Items from a data source
────
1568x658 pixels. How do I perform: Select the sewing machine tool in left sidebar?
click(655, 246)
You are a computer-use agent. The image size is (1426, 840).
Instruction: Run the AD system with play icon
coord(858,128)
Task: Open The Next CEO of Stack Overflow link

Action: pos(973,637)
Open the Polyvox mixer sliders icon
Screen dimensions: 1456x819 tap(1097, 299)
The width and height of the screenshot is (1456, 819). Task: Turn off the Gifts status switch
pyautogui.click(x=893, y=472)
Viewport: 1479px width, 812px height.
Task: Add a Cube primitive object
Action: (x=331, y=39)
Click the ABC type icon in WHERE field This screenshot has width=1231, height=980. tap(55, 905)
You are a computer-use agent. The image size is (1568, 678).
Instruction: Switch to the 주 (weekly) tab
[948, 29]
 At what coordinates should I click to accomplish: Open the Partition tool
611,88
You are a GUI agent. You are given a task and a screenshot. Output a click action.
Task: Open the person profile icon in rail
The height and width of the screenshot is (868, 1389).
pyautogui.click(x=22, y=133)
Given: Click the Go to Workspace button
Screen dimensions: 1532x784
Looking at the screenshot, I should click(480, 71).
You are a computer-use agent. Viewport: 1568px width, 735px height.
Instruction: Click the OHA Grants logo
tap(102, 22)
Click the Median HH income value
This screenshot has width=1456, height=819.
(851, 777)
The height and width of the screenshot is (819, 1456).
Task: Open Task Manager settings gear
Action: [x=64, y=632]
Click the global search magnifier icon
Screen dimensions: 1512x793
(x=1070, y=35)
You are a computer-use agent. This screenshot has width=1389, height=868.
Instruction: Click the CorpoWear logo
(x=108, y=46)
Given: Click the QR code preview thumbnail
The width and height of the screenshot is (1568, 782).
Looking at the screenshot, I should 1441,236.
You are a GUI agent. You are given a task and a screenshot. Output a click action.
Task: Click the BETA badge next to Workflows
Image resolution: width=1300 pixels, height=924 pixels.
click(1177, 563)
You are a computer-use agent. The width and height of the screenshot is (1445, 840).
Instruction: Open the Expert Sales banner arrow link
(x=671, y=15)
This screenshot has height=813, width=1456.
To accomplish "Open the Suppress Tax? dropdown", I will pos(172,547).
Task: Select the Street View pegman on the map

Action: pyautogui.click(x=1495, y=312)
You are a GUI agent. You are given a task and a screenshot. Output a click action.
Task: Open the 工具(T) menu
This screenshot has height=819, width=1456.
────
— What the task requires —
All of the data above should be reproduced word for word.

— Task solution —
1568x658 pixels. How do I perform: Select the sewing machine tool in left sidebar?
click(655, 246)
You are a computer-use agent. The image size is (1426, 840).
Instruction: Run the AD system with play icon
coord(858,128)
Task: Open The Next CEO of Stack Overflow link

Action: pos(973,637)
Open the Polyvox mixer sliders icon
Screen dimensions: 1456x819 tap(1097, 299)
The width and height of the screenshot is (1456, 819). Task: Turn off the Gifts status switch
pyautogui.click(x=893, y=472)
Viewport: 1479px width, 812px height.
Task: Add a Cube primitive object
Action: (x=331, y=39)
Click the ABC type icon in WHERE field This screenshot has width=1231, height=980. tap(55, 905)
You are a computer-use agent. The image size is (1568, 678).
Instruction: Switch to the 주 (weekly) tab
[948, 29]
 At what coordinates should I click to accomplish: Open the Partition tool
611,88
You are a GUI agent. You are given a task and a screenshot. Output a click action.
Task: Open the person profile icon in rail
The height and width of the screenshot is (868, 1389).
pyautogui.click(x=22, y=133)
Given: Click the Go to Workspace button
Screen dimensions: 1532x784
Looking at the screenshot, I should click(480, 71).
You are a computer-use agent. Viewport: 1568px width, 735px height.
Instruction: Click the OHA Grants logo
tap(102, 22)
Click the Median HH income value
This screenshot has width=1456, height=819.
(851, 777)
The height and width of the screenshot is (819, 1456).
Task: Open Task Manager settings gear
Action: [x=64, y=632]
Click the global search magnifier icon
Screen dimensions: 1512x793
(x=1070, y=35)
You are a computer-use agent. This screenshot has width=1389, height=868.
Instruction: Click the CorpoWear logo
(x=108, y=46)
Given: Click the QR code preview thumbnail
The width and height of the screenshot is (1568, 782).
Looking at the screenshot, I should 1441,236.
You are a GUI agent. You are given a task and a screenshot. Output a click action.
Task: Click the BETA badge next to Workflows
Image resolution: width=1300 pixels, height=924 pixels.
click(1177, 563)
You are a computer-use agent. The width and height of the screenshot is (1445, 840).
Instruction: Open the Expert Sales banner arrow link
(x=671, y=15)
This screenshot has height=813, width=1456.
To accomplish "Open the Suppress Tax? dropdown", I will pos(172,547).
Task: Select the Street View pegman on the map

Action: pyautogui.click(x=1495, y=312)
You are a GUI agent. You are given a task and a screenshot. Output a click action.
Task: Open the 工具(T) menu
This screenshot has height=819, width=1456.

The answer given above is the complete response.